Category Archives: down syndrome
I always advise people to get a ‘full’ IEP, this will cover you in the future. If you only get speech services on the written IEP, you will need to meet in the future for another IEP to be written before they will offer help with other services.
What if I work and the IEP is scheduled for the morning?
In my state the IEP meeting must be done at the parent’s convenience, meaning if you work they will need to change it to a time when you are off work. Keep in mind if you schedule it as soon after school is out of session, this will allow for a more receptive meeting.
What if they refuse to write an IEP?
If the school is refusing make sure you have in writing along with the reason. Talk to the Special Education Department if the letter is written by another source. If that is not the case then check with your state education department to find out how to proceed.
My child’s IEP has goals that are too difficult for my child.
Keep in mind this is a plan that will span an entire year or more, and can be repeated onto the following IEP. If you feel your child will not be able to begin to master this goal, ask if it can be broken down into smaller steps so your child will succeed. If the goal wants the child to choose between seven different activities, see if it could be written as two activities with more added as the grading periods proceed; or ask that the choice between two be written with increasing percentages at each grading period.
Make sure the goals are agreeable and doable before you sign the papers. If needed you can request to take a copy home and look it over before signing.
I feel forced into agreeing with the IEP goals.

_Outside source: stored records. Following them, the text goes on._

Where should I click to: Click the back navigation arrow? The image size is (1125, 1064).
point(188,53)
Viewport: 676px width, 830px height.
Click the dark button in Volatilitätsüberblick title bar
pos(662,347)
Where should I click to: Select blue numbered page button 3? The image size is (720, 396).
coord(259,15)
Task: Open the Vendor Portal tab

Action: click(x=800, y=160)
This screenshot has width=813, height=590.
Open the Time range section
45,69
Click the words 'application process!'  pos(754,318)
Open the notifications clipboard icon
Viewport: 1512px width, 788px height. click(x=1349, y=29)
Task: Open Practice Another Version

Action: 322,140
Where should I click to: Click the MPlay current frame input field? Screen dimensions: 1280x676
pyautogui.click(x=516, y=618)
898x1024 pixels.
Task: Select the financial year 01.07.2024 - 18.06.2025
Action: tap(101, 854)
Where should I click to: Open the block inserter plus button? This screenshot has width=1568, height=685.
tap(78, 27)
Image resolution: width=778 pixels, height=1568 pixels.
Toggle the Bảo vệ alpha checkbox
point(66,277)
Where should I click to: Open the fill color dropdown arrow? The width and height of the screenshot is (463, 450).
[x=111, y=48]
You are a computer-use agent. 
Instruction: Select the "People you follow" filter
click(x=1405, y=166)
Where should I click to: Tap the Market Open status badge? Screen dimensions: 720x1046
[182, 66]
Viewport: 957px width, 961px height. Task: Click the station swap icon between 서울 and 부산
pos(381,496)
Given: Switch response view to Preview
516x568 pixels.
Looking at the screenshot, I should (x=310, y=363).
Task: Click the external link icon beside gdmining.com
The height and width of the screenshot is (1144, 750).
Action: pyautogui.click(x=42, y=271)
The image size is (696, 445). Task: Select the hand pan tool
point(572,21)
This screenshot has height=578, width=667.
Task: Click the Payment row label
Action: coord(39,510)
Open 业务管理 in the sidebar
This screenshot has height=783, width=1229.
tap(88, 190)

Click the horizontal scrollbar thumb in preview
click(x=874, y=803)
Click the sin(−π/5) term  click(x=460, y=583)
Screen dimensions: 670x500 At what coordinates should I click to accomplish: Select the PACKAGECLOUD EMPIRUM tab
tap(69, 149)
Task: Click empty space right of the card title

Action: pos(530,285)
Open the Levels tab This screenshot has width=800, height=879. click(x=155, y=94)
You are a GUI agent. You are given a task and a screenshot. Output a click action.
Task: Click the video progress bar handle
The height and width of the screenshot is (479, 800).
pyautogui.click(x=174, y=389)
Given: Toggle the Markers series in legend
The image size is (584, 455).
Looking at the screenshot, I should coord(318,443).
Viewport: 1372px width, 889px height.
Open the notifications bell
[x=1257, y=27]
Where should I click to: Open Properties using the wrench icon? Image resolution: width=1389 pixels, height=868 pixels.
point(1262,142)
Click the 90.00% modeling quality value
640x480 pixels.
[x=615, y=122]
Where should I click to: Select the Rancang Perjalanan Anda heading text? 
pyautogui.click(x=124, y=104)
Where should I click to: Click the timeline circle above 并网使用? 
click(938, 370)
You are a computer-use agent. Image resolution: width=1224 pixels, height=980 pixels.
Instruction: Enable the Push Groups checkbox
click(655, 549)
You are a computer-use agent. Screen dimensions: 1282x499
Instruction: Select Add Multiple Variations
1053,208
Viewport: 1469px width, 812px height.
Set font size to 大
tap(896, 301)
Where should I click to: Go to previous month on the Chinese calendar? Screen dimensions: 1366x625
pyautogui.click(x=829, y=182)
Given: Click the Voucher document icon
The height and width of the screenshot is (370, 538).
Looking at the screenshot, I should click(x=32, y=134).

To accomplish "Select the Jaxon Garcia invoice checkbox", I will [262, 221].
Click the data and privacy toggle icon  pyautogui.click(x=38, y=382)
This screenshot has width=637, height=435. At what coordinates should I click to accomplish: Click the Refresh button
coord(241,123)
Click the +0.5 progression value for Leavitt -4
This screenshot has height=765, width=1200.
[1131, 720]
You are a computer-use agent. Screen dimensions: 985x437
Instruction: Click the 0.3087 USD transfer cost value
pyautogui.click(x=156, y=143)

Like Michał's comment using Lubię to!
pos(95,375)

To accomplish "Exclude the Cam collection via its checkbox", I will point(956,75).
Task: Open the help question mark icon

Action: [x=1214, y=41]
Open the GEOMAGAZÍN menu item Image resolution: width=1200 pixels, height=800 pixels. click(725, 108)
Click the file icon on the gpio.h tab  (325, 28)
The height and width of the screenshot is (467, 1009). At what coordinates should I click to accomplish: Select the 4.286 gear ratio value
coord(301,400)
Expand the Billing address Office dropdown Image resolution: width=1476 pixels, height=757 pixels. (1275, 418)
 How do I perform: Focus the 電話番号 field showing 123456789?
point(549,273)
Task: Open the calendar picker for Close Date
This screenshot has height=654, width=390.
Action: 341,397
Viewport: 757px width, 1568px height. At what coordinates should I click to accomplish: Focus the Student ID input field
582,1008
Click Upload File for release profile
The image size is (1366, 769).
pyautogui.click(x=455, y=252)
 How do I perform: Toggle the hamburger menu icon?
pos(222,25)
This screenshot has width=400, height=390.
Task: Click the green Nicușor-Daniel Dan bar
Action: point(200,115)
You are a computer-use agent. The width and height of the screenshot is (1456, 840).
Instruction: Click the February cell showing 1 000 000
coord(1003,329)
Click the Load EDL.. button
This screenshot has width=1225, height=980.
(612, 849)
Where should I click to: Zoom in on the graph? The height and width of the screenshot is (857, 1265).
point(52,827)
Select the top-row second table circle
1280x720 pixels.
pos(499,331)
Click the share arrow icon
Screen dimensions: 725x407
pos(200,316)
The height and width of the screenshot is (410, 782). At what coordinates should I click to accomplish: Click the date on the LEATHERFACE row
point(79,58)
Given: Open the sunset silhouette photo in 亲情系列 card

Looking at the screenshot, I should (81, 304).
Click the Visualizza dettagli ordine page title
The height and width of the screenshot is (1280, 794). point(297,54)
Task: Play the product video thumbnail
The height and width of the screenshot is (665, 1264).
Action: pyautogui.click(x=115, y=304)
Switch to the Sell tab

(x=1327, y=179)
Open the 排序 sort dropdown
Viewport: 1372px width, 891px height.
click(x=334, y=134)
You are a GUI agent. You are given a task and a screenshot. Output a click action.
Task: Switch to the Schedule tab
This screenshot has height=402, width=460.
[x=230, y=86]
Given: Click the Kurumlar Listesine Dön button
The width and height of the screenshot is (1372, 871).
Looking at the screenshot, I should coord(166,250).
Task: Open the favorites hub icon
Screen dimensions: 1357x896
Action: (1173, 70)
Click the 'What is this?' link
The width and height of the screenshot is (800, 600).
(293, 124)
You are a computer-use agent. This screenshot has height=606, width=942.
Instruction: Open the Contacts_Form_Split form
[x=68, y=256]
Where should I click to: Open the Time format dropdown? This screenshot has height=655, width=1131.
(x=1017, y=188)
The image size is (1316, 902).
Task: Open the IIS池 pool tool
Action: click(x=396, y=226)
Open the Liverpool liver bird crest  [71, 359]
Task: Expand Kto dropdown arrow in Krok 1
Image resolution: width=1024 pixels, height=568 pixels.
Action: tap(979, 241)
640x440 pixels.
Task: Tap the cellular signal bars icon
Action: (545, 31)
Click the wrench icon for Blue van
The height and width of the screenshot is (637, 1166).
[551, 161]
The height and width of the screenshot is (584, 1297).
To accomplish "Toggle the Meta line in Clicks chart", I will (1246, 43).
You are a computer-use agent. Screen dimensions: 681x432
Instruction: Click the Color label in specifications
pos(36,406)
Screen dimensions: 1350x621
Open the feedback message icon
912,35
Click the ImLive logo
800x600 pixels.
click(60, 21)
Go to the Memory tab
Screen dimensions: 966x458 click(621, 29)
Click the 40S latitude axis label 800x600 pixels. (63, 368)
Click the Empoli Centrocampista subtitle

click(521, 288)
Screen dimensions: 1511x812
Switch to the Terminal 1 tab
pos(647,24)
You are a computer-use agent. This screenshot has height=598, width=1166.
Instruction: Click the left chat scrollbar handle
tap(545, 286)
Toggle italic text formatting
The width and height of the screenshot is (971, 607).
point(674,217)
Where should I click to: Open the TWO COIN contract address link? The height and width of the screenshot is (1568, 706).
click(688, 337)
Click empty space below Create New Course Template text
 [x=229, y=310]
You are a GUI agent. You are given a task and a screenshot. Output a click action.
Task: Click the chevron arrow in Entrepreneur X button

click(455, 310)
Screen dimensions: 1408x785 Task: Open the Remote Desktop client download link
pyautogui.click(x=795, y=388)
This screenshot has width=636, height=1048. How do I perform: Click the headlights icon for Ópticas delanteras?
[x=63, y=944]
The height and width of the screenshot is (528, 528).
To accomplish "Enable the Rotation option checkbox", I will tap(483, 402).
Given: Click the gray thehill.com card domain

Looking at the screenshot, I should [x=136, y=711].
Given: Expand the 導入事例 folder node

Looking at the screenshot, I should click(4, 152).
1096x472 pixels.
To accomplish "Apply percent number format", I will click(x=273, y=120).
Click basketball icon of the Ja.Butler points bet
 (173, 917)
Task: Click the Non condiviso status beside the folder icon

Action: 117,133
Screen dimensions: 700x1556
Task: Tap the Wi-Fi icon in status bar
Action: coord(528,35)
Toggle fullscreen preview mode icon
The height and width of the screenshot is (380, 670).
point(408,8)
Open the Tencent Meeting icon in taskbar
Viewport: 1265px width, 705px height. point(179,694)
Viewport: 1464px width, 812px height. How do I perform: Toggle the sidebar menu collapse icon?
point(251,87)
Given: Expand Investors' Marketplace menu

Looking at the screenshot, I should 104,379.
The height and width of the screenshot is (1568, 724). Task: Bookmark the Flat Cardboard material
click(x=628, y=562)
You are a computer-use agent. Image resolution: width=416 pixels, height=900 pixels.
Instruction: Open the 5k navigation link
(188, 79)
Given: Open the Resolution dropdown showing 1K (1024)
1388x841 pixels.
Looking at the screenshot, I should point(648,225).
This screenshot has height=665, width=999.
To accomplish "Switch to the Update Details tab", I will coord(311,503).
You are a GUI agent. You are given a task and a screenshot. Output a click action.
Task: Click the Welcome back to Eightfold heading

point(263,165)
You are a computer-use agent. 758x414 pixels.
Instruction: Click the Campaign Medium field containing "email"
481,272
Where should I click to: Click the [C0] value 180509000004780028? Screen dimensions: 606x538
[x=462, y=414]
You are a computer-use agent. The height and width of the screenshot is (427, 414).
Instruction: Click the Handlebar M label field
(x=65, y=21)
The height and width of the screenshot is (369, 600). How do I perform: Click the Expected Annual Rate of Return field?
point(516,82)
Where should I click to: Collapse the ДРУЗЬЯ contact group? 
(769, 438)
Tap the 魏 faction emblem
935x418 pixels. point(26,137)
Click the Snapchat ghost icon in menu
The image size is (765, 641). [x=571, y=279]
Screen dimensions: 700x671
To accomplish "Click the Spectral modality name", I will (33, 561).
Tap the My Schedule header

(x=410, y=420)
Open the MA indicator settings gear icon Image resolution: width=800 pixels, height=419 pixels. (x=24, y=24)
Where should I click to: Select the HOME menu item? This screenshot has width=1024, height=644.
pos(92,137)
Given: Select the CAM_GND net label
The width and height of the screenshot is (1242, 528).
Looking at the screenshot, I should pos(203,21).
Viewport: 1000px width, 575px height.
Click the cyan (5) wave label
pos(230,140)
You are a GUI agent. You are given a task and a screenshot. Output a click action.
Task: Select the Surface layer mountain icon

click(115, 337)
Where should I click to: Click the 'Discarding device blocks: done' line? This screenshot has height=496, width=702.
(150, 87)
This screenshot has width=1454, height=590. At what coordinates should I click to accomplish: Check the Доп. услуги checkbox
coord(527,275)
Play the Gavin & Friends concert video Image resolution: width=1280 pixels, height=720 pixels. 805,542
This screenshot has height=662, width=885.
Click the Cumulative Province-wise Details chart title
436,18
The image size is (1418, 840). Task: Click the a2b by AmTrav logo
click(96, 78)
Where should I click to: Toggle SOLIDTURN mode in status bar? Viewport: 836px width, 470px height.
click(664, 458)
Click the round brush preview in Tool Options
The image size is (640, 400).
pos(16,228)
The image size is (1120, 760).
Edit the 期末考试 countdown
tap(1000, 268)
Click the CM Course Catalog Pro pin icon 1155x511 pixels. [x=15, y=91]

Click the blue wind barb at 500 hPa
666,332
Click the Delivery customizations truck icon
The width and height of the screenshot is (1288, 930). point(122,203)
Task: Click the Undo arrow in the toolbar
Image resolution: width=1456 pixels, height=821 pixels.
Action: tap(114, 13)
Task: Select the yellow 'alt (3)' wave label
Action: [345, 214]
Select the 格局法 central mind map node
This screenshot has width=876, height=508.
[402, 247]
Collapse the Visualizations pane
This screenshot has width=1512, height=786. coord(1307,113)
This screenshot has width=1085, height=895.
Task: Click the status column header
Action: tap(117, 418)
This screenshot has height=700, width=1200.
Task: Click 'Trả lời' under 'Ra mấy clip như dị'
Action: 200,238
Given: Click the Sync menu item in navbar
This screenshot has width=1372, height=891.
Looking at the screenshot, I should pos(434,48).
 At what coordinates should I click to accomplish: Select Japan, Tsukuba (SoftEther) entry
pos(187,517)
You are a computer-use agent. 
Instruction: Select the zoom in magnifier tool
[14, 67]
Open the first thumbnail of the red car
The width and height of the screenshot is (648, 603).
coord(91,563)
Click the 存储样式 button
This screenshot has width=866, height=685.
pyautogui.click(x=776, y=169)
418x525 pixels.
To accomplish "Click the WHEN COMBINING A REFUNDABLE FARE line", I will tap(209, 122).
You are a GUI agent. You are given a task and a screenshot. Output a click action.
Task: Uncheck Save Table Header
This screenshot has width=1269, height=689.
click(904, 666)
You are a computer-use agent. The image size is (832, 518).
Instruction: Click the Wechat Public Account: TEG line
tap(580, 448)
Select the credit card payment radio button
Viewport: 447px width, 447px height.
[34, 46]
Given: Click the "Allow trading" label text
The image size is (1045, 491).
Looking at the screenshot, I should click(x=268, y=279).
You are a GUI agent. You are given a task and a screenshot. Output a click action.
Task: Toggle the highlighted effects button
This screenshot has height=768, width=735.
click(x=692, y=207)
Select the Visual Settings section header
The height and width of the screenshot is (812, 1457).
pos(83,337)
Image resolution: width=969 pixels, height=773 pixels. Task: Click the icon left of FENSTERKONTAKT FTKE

Don’t let yourself feel bullied. At one meeting I found myself around a table of about eight school officials and felt very intimidated. After that I took someone with me for several years. One therapist stood up and demanded I choose to dress my child according to her ideas. I refused and she just about shot out of her seat. My friend who sat by my side, interceded by saying very firmly “I believe ‘Mom’ has said no”. End of conversation. If you feel intimidated, excuse yourself and reschedule at a time when you can have support in the meeting.
Remember why you are there.
You are there to orchestrate a better way of educating your child. His/her disabilities need to be properly and realistically addressed in the IEP. Don’t allow the IEP to state goals that are far under or over your child’s ability but keep in mind the goals are for stretching their abilities.
If your child is in a wheelchair and cannot talk or move independently, you may want to avoid goals that expect brushing their teeth on their own or dressing themselves. A better goal might be to choose between two activities by pressing the proper button which has a picture of the activity next to it.
You are in the meeting to add substance and meaning to the educational plan. You may need to impress them with the reality of who your child is so the goals are realistic and encouraging to your child.
If you realize after the meeting that something was left out, ask yourself if this was something important or can it be done next time? If it can wait be sure to write it on your list for the future IEP.
Also if you see your child progressing rapidly through the IEP you may need to reschedule another meeting to re-write the document and make it more workable for your child.
If this or any other post has helped you, please let me know in the comments section below, or if you need clarification or think I missed passing on more information please let me know. Thanks and have a great week!
This weekend Brody and I traveled to “Build a Bear”, in case you’re not familiar with the store, you can choose a character, stuff it, put sounds inside it, even get a beating heart for it. After all that, you stuff it and clothe it and ‘gear it up’. This was a Christmas gift to him and he announced to me on the way over__as if I didn’t already know this that he was “excited” to be going. Of course one of the people giving him this gift was going along and she is one of his very favorite people.
As we entered the store I was relating it to how God has molded and made each of us.
13 For you created my inmost being;
you knit me together in my mother’s womb.
14 I praise you because I am fearfully and wonderfully made;
your works are wonderful, I know that full well. Psalm 139:13-14 (NIV)
He was there in the beginning, putting our bodies and spirits together, knowing who we were before we were known to ANYONE else. How miraculous is that?! He paired my attached 5th and 21st chromosomes to Brody’s chromosomes to give him that extra 21st chromosome. He knew how precious he would be, how endearing he would become to so many people. He is an amazing child and God has given him equally amazing people to fill in the emptiness of no longer having a father. We are truly blessed.
The first moment Brody saw ‘Moose’ he grabbed and hugged him even without his stuffing, just I’m sure as God does with us without our ‘stuffing’. I watched him place the heart in his dog “Moose”, added the stuffing__deciding just how much would be the best for hugs. I remembered how his tiny beating heart attached around mine as I carried him, not knowing the whole story. I watched him bath ‘Moose’ and brush him as a mother would a child.
It amazed me once again at how much detail God puts into our lives, every detail is thought of. Brody’s extra chromosome was planned out from even before my birth when the mutation occurred that would cause his trans-location. Wow! What a wonderful, thoughtful and loving God we have. Brody’s anticipation of his companion reminded me of God’s anticipation of our hearts longing for Him and finally coming home to His open arms as we make our decision to follow Him. I pray my awe of God’s wonderful details will never get lost in my life. I will leave you with some pics of Brody’s event this weekend. Blessings to each of you, may you each feel the awesomeness of God’s details in your lives yourselves this week.